Baby Saved Amid Terrorist Attacks
H O U S T O N, Sept. 19 -- When federal aviation officials ordered all commercial flights nationwide grounded after terrorists struck New York and Washington Sept. 11, one family in Texas feared their infant daughter would die as a result.
Six-month-old Kareena lay dying in a Houston hospital, awaiting the commercial flight that was supposed to bring her a new liver that would save her life. She had been born without a functioning liver and was critically ill. (The family asked that their last name not be revealed.)
Hundreds of miles away at Vanderbilt University Medical Center in Tennessee, Dr. Ravi Chari listened to radio reports about the World Trade Center and the Pentagon as he removed a donor's liver in preparation for Kareena's transplant.
Despite the horrific news and the subsequent flight ban, Chari was determined to complete the operation and save the infant, even if no planes were being allowed to fly.
"We can't let them win," he told his staff. If surgeons couldn't somehow get the liver to Kareena, he said, the terrorists "will have killed someone else."
Doctors at Texas Children's Hospital had ranked the child as "status one" — meaning she had 24 to 48 hours to live without a transplant — and they agreed that something special had to be done despite the Federal Aviation Administration's security concerns.

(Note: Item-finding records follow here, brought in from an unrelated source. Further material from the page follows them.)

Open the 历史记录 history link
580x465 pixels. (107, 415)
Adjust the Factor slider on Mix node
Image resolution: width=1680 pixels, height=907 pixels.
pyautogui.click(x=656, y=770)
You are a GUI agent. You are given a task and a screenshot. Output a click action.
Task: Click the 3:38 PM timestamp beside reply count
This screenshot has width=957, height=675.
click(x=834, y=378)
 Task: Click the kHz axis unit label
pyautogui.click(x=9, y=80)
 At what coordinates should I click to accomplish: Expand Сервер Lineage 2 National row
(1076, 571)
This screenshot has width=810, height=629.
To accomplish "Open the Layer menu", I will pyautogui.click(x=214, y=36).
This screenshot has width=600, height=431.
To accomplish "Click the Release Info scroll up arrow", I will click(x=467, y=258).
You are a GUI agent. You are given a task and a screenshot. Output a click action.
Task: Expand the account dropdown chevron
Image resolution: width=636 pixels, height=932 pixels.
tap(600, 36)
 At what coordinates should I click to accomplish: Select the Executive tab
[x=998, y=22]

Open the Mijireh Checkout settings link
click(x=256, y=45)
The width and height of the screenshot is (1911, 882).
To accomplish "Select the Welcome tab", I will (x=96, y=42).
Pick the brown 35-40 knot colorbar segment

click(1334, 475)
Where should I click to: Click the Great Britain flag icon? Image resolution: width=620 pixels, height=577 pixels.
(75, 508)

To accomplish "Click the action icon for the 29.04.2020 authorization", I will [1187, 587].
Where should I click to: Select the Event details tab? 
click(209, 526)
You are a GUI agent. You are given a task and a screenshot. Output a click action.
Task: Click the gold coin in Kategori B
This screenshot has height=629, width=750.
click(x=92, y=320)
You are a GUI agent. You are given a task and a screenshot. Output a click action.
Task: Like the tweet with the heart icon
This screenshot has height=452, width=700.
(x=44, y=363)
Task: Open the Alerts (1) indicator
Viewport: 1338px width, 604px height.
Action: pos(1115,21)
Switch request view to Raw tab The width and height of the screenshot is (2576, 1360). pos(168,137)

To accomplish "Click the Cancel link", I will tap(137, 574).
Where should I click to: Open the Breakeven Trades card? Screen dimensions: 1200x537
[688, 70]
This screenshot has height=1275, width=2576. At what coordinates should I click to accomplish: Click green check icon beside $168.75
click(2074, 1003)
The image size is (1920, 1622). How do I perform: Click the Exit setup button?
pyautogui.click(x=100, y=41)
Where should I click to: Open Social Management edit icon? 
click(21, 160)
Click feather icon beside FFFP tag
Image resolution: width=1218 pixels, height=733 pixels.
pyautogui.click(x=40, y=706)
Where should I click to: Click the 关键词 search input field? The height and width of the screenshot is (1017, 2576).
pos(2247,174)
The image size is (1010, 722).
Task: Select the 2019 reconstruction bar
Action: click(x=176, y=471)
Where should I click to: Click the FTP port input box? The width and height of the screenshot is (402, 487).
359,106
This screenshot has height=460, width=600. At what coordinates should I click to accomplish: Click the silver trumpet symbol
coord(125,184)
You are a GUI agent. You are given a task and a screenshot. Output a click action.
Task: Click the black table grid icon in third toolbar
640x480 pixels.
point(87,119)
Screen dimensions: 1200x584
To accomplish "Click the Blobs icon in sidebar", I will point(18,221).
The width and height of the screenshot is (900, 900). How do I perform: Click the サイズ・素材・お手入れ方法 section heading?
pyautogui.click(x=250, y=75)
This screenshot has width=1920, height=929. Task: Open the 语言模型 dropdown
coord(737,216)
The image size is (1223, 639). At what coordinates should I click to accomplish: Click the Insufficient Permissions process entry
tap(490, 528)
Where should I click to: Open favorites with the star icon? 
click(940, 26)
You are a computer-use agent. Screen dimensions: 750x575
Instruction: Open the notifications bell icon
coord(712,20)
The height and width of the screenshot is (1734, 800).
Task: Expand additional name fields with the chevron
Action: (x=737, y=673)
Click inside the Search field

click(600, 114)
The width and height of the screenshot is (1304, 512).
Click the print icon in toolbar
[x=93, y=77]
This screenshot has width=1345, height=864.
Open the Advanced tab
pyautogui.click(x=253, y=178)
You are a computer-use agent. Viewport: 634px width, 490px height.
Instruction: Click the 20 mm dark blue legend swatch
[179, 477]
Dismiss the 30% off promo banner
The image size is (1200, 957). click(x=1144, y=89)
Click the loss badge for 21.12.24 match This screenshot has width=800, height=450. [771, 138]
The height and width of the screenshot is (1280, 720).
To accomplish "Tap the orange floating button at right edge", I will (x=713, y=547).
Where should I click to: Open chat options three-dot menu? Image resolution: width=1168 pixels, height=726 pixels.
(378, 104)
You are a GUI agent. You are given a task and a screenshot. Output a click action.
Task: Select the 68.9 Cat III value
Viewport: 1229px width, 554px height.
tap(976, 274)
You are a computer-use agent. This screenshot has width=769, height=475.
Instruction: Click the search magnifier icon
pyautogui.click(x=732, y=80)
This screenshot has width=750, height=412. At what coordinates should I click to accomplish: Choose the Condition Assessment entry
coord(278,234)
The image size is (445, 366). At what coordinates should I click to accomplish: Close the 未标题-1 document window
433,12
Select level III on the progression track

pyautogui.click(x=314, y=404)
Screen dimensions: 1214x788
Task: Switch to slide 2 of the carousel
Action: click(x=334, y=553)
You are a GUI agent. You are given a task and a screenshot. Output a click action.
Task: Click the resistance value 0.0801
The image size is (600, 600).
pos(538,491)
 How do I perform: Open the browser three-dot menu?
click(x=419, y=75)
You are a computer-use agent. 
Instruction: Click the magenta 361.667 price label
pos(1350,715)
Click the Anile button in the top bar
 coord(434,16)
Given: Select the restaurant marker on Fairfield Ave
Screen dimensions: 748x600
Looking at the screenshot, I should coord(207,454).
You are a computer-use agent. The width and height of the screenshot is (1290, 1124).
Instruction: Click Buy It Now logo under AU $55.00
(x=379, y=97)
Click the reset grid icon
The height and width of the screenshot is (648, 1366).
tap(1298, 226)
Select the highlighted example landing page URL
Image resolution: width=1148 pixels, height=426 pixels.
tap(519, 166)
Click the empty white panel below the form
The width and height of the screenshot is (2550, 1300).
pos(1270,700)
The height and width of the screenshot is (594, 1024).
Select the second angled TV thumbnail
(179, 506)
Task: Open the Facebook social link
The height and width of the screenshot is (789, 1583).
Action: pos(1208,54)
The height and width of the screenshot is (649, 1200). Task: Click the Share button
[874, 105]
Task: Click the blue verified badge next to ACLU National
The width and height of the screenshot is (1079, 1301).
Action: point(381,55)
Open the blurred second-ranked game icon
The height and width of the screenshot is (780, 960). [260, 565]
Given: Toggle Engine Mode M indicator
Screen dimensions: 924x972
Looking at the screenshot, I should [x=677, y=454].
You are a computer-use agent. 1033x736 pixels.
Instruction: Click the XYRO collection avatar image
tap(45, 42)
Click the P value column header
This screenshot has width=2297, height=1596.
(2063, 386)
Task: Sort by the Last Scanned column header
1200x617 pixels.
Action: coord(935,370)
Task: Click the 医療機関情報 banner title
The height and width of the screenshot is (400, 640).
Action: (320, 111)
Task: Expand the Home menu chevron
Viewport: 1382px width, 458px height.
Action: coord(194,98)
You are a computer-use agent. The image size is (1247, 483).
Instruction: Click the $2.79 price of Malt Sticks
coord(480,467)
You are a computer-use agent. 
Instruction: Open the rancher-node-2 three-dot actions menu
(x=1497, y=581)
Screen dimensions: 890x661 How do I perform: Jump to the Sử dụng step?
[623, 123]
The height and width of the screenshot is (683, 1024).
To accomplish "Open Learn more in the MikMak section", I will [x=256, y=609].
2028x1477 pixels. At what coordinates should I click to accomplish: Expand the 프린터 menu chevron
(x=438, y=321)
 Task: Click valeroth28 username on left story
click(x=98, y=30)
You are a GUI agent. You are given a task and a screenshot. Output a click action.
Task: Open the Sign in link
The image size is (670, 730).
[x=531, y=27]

"It was very important for us to get the liver here," Dr. John Goss told ABCNEWS' Good Morning America. "Kareena's size and blood type made it very difficult to get a donor organ."
Cargo Plane and Crew
Alerted of the situation, representatives from Tennessee Donor Services, a Nashville-based agency that arranges organ donations, sprang into action. Officials called the FAA, which approved special military transport of the liver.
Even before Chari had finished removing the organ, a Tennessee Air National Guard C-130 cargo plane packed with nine volunteers was organized for the mission.
With FAA approval, Vanderbilt's LifeFlight medical helicopter rushed the ice-packed liver to the Guard's hangar, and the plane set off on the two-hour trip to Houston.